How to check private/local IP address by using regular expression

Question

Hope all of you will be fine. I am building an IOS application in which I warn the user if they typed a private/local IP address in text-field. I have searched on internet and found it done in the Android app using regular expression: Java: (127.0.0.1)|(192.168.$) | (172.1[6-9].$) | (172.2[0-9].$) | (172.3[0-1].$) | (10.*$)

I want the same regular expression for IOS application but I don't know how to code it. I searched on internet and found Private IP Address Identifier in Regular Expression but i could not understand it. I just know some objective-c. Can some one help me in this regard please.

Ok guys finally I think I have solved the problem by following code.

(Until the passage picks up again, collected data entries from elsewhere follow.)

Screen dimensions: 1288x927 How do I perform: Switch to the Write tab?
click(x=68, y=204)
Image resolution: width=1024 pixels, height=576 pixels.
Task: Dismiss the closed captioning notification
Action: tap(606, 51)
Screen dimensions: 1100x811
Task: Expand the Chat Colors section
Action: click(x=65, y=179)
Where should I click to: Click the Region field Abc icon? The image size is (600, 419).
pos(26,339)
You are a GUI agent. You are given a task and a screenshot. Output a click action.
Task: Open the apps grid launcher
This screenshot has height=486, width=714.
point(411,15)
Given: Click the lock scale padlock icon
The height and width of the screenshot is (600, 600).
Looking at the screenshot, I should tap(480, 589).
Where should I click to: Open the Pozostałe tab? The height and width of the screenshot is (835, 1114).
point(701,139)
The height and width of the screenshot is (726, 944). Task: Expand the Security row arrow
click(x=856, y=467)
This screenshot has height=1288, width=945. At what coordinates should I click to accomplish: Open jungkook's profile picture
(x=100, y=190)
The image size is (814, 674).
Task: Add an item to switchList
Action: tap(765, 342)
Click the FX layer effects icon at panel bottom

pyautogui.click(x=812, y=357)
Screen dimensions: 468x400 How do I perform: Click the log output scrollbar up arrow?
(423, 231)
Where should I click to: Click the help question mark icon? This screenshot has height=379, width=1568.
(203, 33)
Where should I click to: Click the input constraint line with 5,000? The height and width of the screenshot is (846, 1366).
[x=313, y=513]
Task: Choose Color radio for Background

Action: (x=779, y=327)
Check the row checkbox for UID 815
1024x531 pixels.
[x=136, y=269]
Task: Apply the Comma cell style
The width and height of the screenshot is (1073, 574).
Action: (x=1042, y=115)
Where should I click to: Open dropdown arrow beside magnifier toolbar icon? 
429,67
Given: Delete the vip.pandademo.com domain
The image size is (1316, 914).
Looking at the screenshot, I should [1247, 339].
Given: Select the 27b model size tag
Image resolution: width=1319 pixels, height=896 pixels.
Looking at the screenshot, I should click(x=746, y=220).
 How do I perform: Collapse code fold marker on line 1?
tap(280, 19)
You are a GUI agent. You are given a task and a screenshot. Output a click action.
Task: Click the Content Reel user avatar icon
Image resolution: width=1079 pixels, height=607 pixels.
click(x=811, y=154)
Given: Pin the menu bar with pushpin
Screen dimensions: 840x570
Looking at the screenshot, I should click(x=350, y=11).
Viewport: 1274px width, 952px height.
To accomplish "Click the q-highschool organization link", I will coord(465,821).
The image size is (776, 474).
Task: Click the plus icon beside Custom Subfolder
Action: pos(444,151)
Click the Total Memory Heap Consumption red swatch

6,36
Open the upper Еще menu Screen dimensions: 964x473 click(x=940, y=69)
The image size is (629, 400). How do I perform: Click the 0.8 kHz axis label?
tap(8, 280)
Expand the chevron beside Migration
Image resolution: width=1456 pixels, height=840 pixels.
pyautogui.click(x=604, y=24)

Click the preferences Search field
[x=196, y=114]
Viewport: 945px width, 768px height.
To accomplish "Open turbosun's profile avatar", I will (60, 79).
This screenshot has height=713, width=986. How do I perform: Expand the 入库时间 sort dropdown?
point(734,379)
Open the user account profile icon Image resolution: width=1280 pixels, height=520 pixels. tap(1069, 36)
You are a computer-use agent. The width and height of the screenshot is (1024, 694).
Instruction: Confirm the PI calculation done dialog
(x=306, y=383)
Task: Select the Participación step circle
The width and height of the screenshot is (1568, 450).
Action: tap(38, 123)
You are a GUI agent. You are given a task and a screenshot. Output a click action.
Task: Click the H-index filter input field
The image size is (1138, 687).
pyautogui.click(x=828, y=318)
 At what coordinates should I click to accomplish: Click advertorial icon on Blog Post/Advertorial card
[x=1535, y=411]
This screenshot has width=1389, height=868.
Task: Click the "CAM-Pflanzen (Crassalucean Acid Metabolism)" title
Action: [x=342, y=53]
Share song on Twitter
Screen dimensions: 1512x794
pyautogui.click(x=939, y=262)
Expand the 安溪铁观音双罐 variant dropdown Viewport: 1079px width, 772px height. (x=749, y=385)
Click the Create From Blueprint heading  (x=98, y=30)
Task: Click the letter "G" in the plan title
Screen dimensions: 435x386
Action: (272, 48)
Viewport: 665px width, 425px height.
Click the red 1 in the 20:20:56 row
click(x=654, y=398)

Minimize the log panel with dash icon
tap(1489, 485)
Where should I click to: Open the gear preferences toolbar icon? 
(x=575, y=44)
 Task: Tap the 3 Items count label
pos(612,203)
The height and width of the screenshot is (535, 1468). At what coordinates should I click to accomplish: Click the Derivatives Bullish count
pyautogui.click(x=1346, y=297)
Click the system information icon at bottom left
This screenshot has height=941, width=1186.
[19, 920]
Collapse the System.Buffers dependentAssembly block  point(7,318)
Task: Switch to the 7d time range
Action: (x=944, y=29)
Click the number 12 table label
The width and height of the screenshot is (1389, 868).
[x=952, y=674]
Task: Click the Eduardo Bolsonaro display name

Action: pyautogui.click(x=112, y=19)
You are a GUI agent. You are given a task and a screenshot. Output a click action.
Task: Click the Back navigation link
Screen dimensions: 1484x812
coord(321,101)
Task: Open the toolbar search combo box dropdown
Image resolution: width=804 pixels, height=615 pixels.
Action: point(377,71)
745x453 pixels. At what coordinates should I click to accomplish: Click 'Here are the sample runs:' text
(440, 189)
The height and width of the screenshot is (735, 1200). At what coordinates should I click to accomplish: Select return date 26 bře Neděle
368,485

 -(void)CheckIP { NSError *error = NULL; NSString *pattern = @"(127.0.0.1)|(192.168.$)|(172.1[6-9].$)|(172.2[0-9].$)|(172.3[0-1].$)|(10.*$)"; // "[a-zA-Z]+[,]\\\\s*([AZ]{2})"; NSString *string = self.tfExternalHost.text; NSRange range = NSMakeRange(0, string.length); NSRegularExpression *regex = [NSRegularExpression regularExpressionWithPattern:pattern options:0 error:&error]; NSArray *matches = [regex matchesInString:string options:NSMatchingProgress range:range]; NSLog(@" Found Match %@", matches); } 

Suggest me if the above code can be improved.

Answer 1

I have solved the problem.

-(BOOL)CheckIPAddress
{
    // this code is to check either user entered local/private ip-address
    NSError *error = NULL;    
    NSString *pattern = @"((127\.)|(10\.)|(172\.1[6-9]\.)|(172\.2[0-9]\.)|(172\.3[0-1]\.)|(192\.168\.))";
    NSString *string = self.tfExternalHost.text;
    NSRange range = NSMakeRange(0, string.length);
    NSRegularExpression *regex = [NSRegularExpression regularExpressionWithPattern:pattern options:0 error:&error];
    NSArray *matches = [regex matchesInString:string options:NSMatchingProgress range:range];
    if (matches.count>0) {
        UIAlertView *simpleAlert = [[UIAlertView alloc] initWithTitle:NSLocalizedString(@"Warning", nil) message:NSLocalizedString(@"Please provide valid external IP address.", nil) delegate:nil cancelButtonTitle:@"OK" otherButtonTitles:nil, nil];
        [simpleAlert show];
        return true;
    }
    return false;
}

Answer 2

I needed IPv6 support as well, so here's my answer. Also, note that iOS regexs should have escaped backslashes as Antoine pointed out.

Here's a category for NSString which returns YES if it's a local / private IP address. Note that this code assumes the string is a valid IP address (ie. it will match 192.168.chocolate.sundae)

    - (BOOL)isPrivateIPAddress {
        NSRegularExpression *regex = [NSRegularExpression regularExpressionWithPattern:@"(^127\\.)|(^192\\.168\\.)|(^10\\.)|(^172\\.1[6-9]\\.)|(^172\\.2[0-9]\\.)|(^172\\.3[0-1]\\.)|(^::1$)|(^[fF][cCdD])" options:0 error:nil];
        NSArray *matches = [regex matchesInString:self options:0 range:NSMakeRange(0, self.length)];
        if (matches.count > 0)
            return YES;
        return NO;
    }

Buyer-beware: I only did limited testing of this.